Fino a Nampara è un calvario di autobus e strada strettissima: davvero sembra di camminare in campagna, tuttavia è un percorso importante che porta al confine! Dentro i paesini è veramente il caos generale: ad un incrocio un autobus sterza e si ferma a venti centimetri da me… La strada continua a peggiorare: pochi metri d’asfalto, intorno mattoncini (ambedue i lati), terra, casupole, scooter, biciclette, animali, trattori, legna, fasci di piante, paglia… un dilemma che dura 80 km prima di raggiungere, finalmente e con estrema fatica, il confine.Sono le 17:05, sono sveglio dall’alba, guido da stamattina alle 8:15: non ho mangiato, bevuto… non mi sono fermato neppure per pisciare e ho guidato come un disperato per rispettare la data del 14 dicembre, giorno di scadenza del mio visto indiano. Penso che questa data la ricorderò per parecchio. Vado a registrare l’uscita: nessun problema per il lato indiano, nonostante mi facciano perdere un po’ di tempo per la verifica dei documenti della moto. Quando mi chiedono se sono sposato rispondo che la mia compagna è la mia moto. “Meglio o peggio di una moglie?” mi chiedono. “Meglio!” rispondo io: “Se ti stufi la parcheggi da qualche parte…” e l’ufficiale si lascia andare ad una fragorosa risata, condivisa dai suoi colleghi. Almeno lascio l’India ridendo in compagnia… Dal lato Nepalese: faccio abbastanza velocemente il visto, tuttavia per la moto la situazione si complica. Mi dicono che non v’è necessità di registrare l’ingresso poiché fra India e Nepal c’è libero scambio di merci. Sì, peccato che io venga dall’Italia.
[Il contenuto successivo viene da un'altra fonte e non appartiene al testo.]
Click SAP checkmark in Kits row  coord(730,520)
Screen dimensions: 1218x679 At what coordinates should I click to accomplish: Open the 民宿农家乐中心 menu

Parlo con un ragazzo che sa l’inglese e gli spiego di far venire un Ufficiale per registrare l’ingresso sul Carnet, altrimenti avrò problemi quando dovrò spedire la moto in Thailandia da Kathmandu. Non sa assolutamente cosa sia un Carnet, tuttavia lo convinco ad adoperarsi. Mi viene chiesto di tornare in mattinata, ma dopo tutta la fatica sin qui fatta, non ho voglia di fare passi indietro. Dopo un’ora il medesimo ragazzo torna con dei timbri: è lui l’ufficiale preposto alla registrazione dei mezzi e non sapeva assolutamente di cosa stessi parlando sino a pochi minuti prima! Addirittura fa compilare a me il Carnet! Gli dico io dove mettere il timbro, quale parte deve conservare e cosa scrivere. E tutto questo senza neppure verificare il numero di telaio o di motore della moto! Ma sono certo in vena di istruirlo in tal senso… Sul registro dei Carnet vedo che di italiani ne sono passati veramente pochi da queste parti… e questo mi dà una piccola soddisfazione extra: si vede che non è un percorso molto ‘battuto’ e la sensazione mi piace. Ormai sono le 22:00 e chiedo di poter passare la notte sul posto. Non mi va di arrivare a Nepalganj (sebbene distante appena 2 km), cercare un hotel, scaricare la moto… Non sembrano disponibili, ma insisto ancora un po’ e alla fine accettano. Parcheggio la moto in un cortile sorvegliato da militari, piazzo due borse nell’armadietto dell’Ufficiale ed il mio letto è il medesimo di due signori che lavorano sulla linea di confine.
Mi offrono del tè, mi danno una calda coperta ed una bottiglia di acqua torbida come una pozzanghera. Ma sono gentilissimi, mi chiedono costantemente come stia e mettono la mia sicurezza fra le loro priorità. Ma il posto è tranquillo e, nonostante apprezzatissimo, tanto zelo è un minimo superfluo. Dormo sette ore che mi sembrano durare dieci minuti…Al mattino l’aria è carica d’umidità e vi è una brina pazzesca: sembra di nuotare! Ma sono finalmente in Nepal, senza più limiti di tempo, orari o pressione… sono finalmente in una nuova dimensione di viaggio!